**INFORMATION SUPPLIED:**
-- start --

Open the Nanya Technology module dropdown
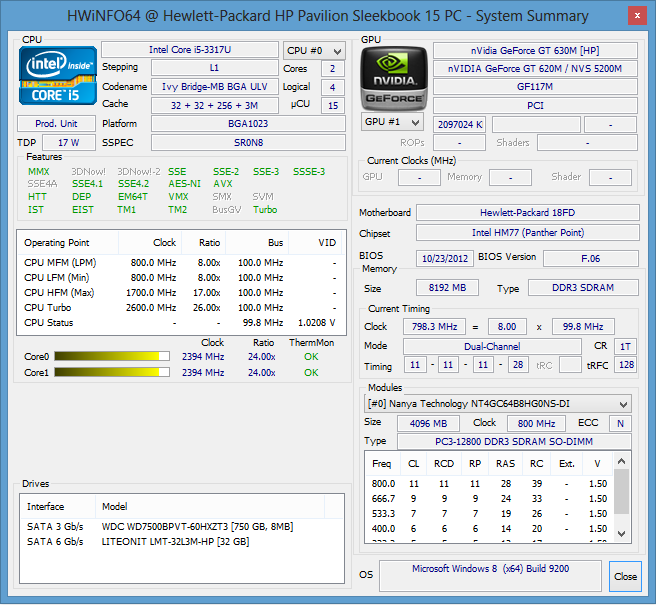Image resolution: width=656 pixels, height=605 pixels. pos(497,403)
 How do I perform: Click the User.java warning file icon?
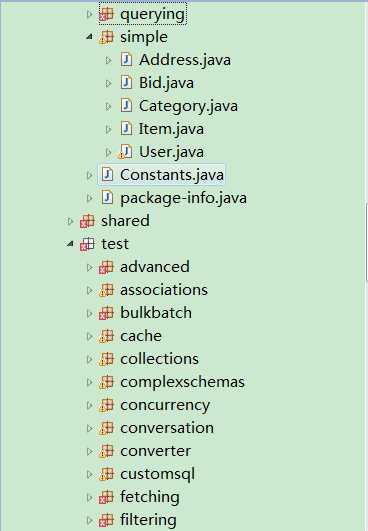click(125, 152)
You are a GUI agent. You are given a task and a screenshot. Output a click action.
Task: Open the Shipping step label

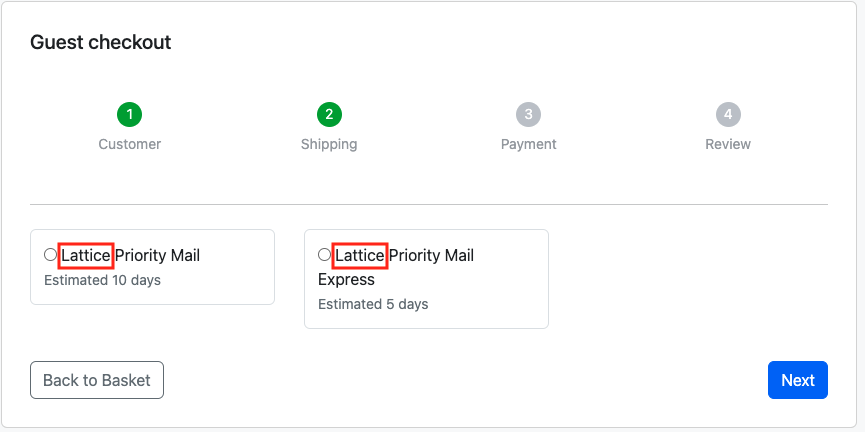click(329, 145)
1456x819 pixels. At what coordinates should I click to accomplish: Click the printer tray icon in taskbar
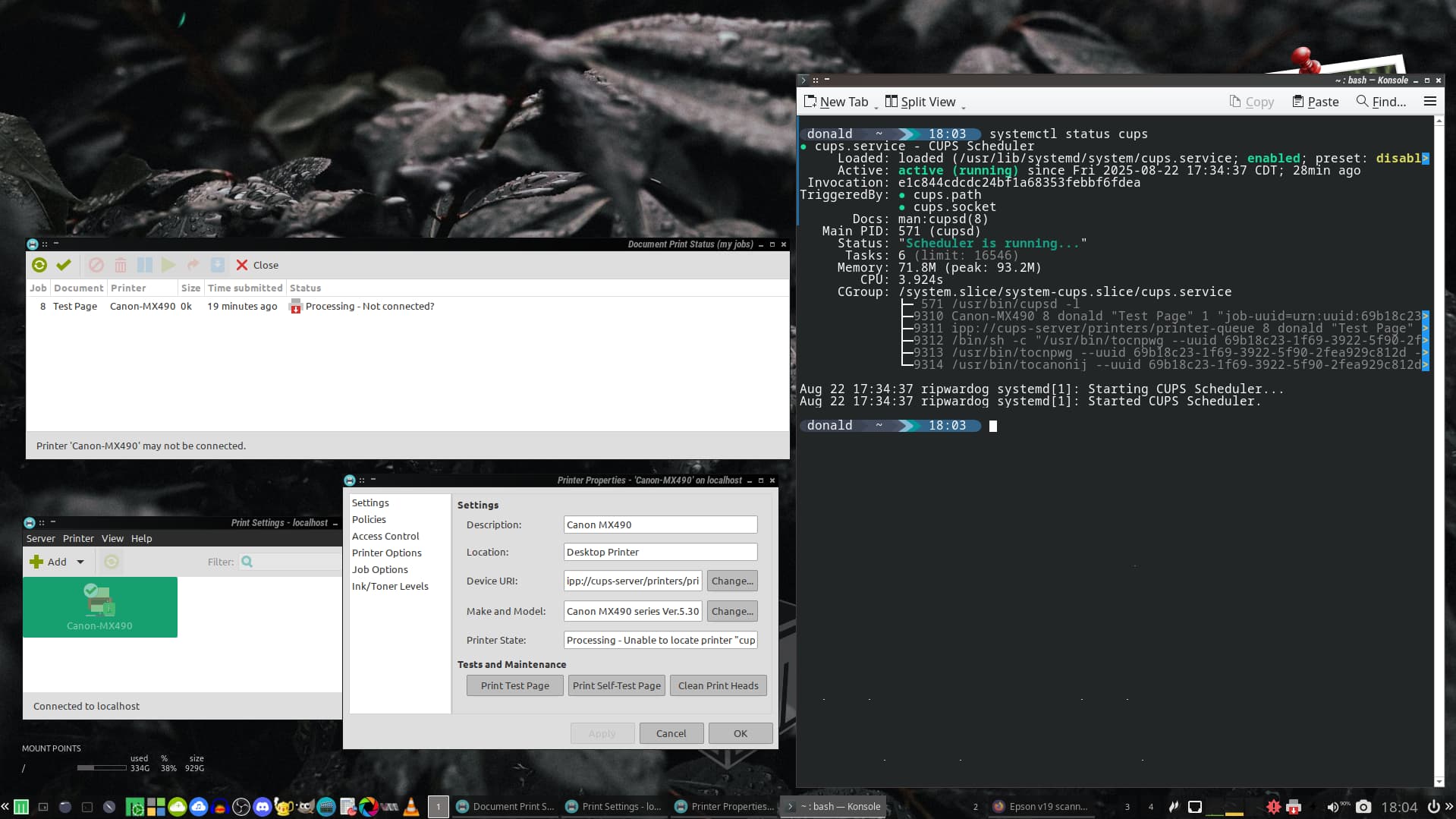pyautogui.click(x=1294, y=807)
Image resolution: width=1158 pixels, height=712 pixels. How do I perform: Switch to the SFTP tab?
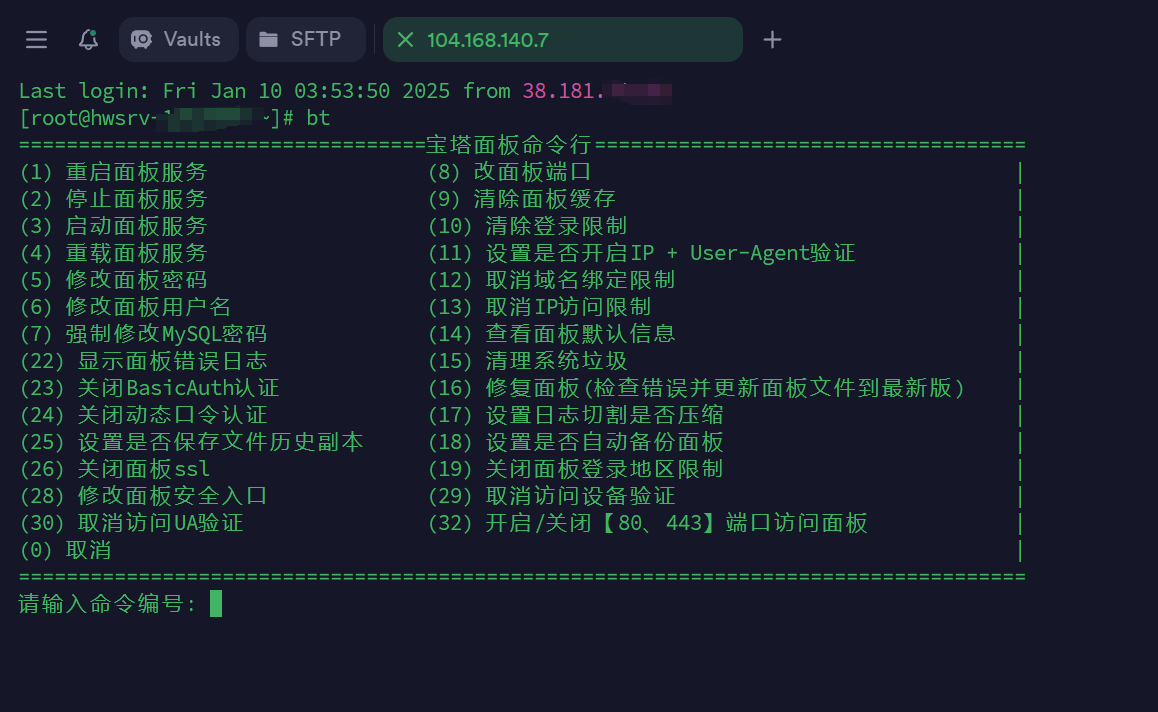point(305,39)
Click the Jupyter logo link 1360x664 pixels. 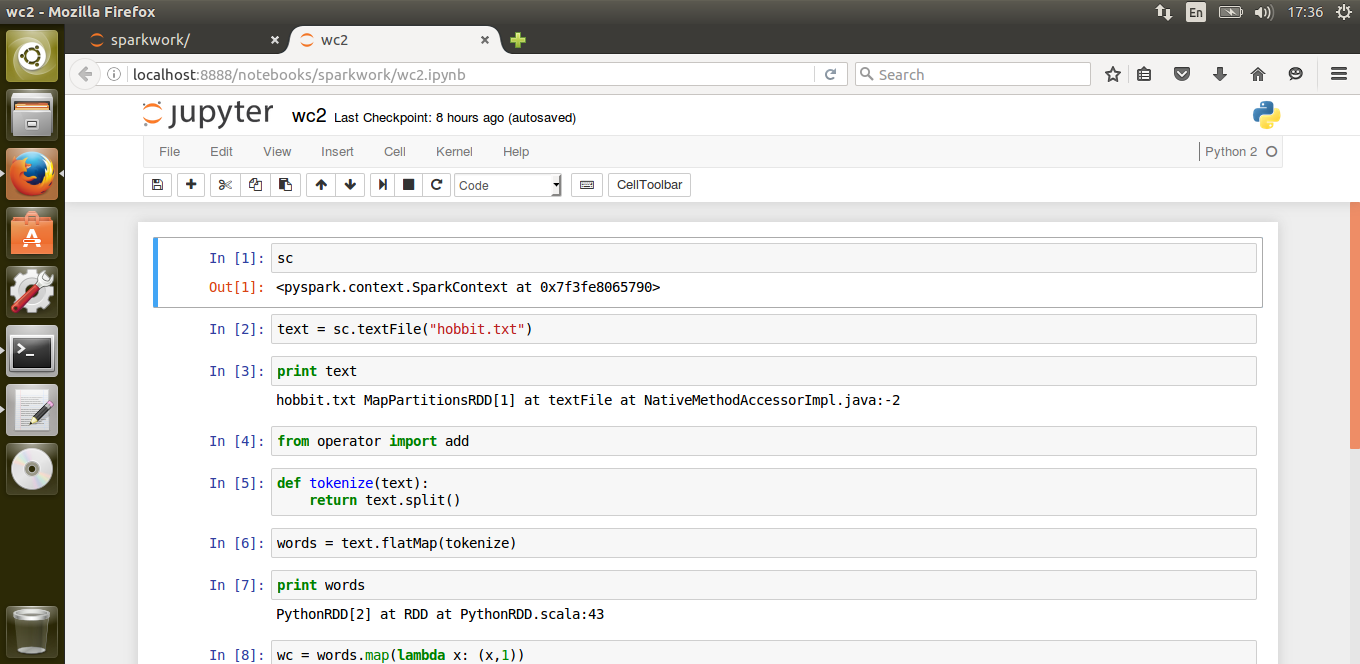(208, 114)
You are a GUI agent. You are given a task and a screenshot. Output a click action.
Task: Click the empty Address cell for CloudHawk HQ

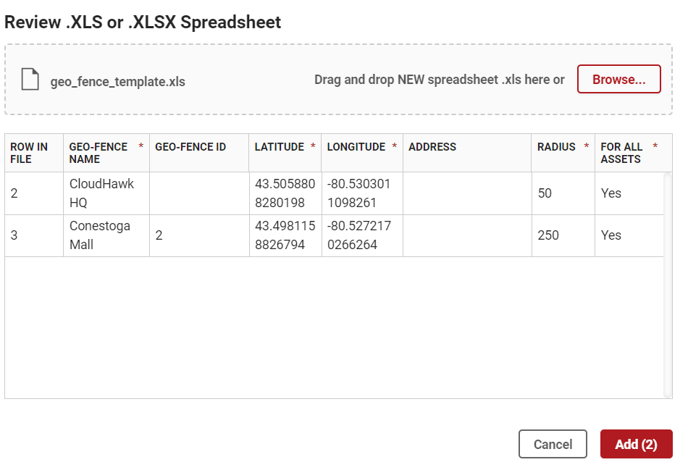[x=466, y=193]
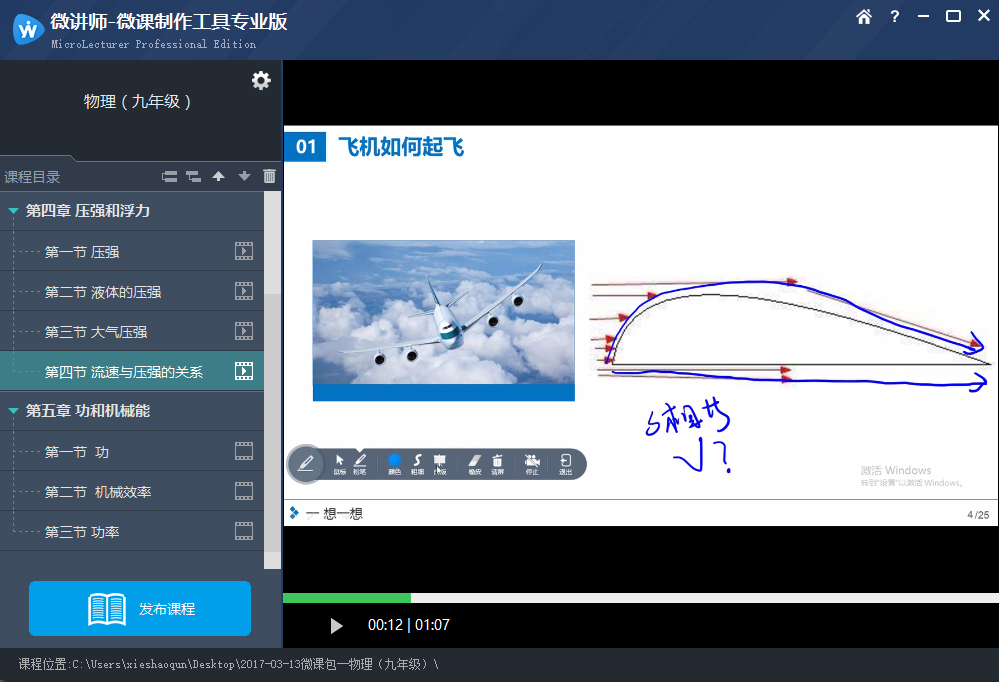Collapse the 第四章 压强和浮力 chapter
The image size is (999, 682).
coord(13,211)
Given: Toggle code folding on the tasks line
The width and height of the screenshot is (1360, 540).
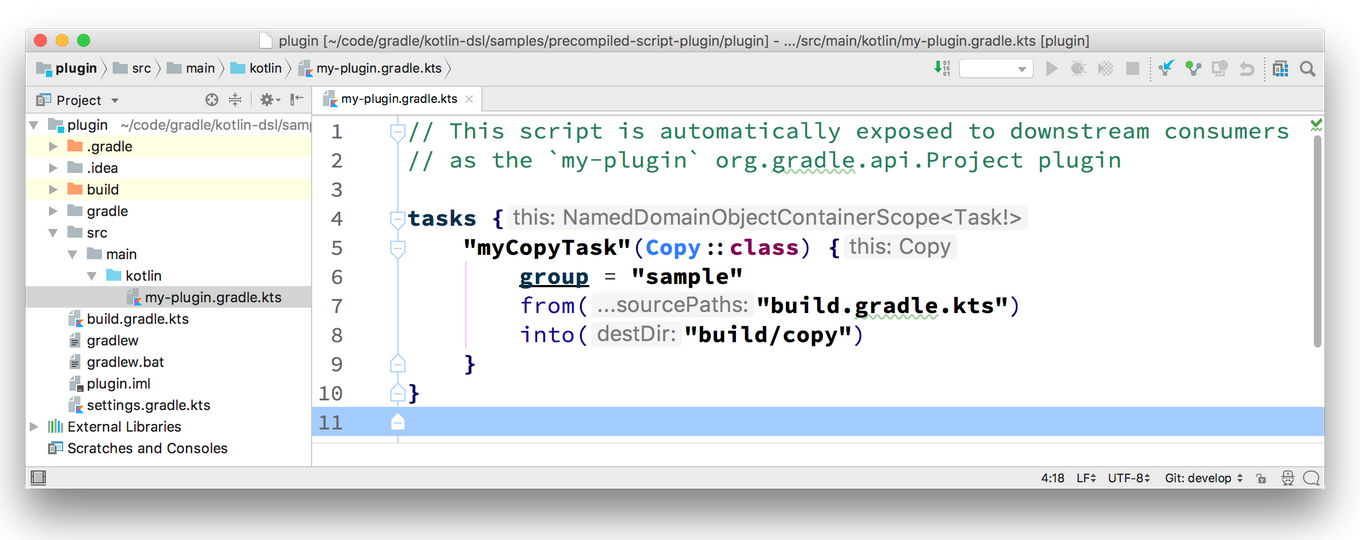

-- end --

**BRIEF:** Reproduce the records from the start through the line containing "click(329, 145)", requests included, and decrease every number in the answers (coordinates and image dimensions) by 140. Omit the pictures from your reproduction.

**COMPLETED EXERCISE:**
Open the Nanya Technology module dropdown
Image resolution: width=516 pixels, height=465 pixels. pos(357,263)
 How do I perform: Click the User.java warning file icon?
click(-15, 12)
You are a GUI agent. You are given a task and a screenshot. Output a click action.
Task: Open the Shipping step label

click(189, 5)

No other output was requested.